**Source passage**
((

Traders expect rates against the Euro to dip below the €1.10 Interbank rate by the end of this week, according the currency specialists FC Exchange.


UK data released this week has been weaker than usual – particularly in the case of the export and unemployment figures.

This coupled with the Euro flattening out a freefall after speculation on EU banks taking losses from Russian loans and the US Dollar gaining short-term strength after the Senate passed the stimulus package, means Sterling will suffer yet again.
 
Daniel Wray, Senior Currency Broker at FC Exchange comments: “It’s been a busy few days in the currency markets and already today we can see Sterling trying to recoup some of the losses it made this morning. However, with the inflation report expected to show a more negative outlook, Sterling may not be able to hold up.

))

**Material**
((

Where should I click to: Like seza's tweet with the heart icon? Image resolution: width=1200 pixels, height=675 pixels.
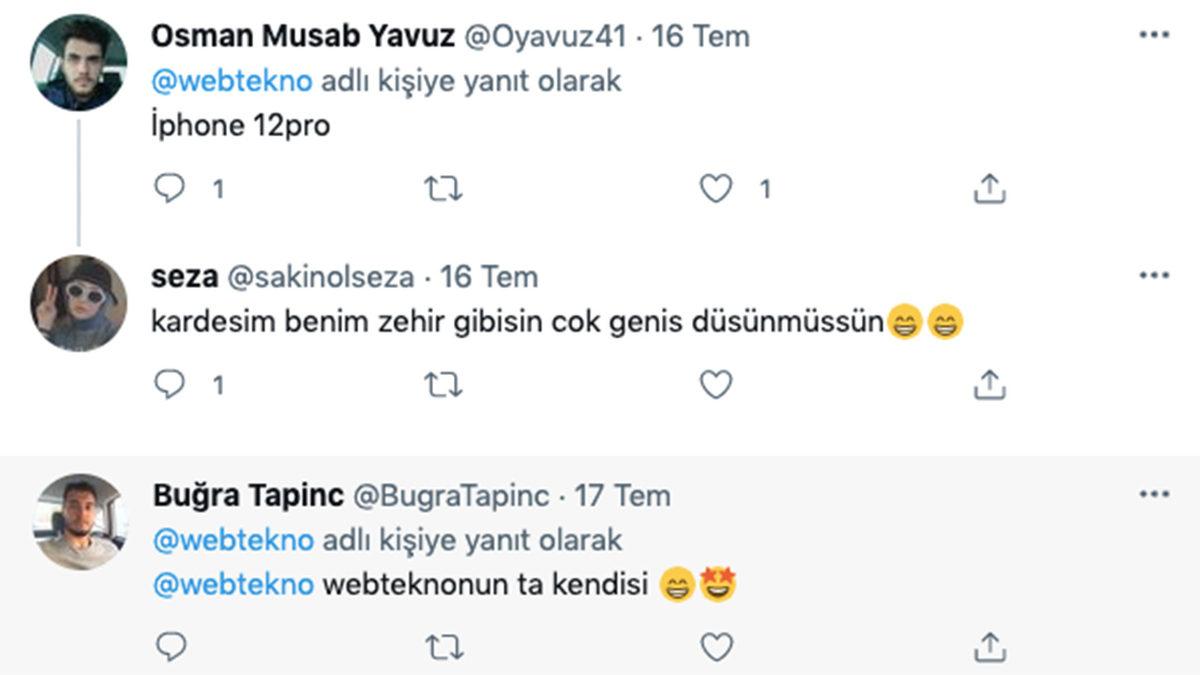point(716,382)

))

**What you need to do**
1. Answer these from the report on Sterling:
(a) What rate against the Euro do traders expect rates to dip below by the end of this week?
(b) Which UK figures released this week were singled out as particularly weak?
(c) What is Daniel Wray's position?
2. Reproduce the report on Sterling word for word, everything from "This coupled with" down to "suffer yet again.".
3. Extend the report on Sterling, picking up after its final sentence.

**Answers**
1.
(a) The €1.10 Interbank rate.
(b) The export and unemployment figures.
(c) Senior Currency Broker at FC Exchange.

2.
This coupled with the Euro flattening out a freefall after speculation on EU banks taking losses from Russian loans and the US Dollar gaining short-term strength after the Senate passed the stimulus package, means Sterling will suffer yet again.

3.
“The gains we’ve seen against the US Dollar have unfortunately been short-lived. We can expect to see short-term strength in the Dollar and whilst it is a good time to sell them, the next few moths will see the currency weakening, allowing Sterling to come back into play.”
 
Sterling is currently held at $1.43 against the US Dollar, while against the Euro, Sterling is at €1.10 – both down over one percent from market open this morning.
 
Wray continues: “How Sterling performs against the Euro will be shaky until the ECB interest rate decision, when it is more than likely we’ll see the Bank cut rates to keep in line with other central banks. On the flip side, this may cause strengthening of the Euro, ultimately making Euro purchases more expensive.”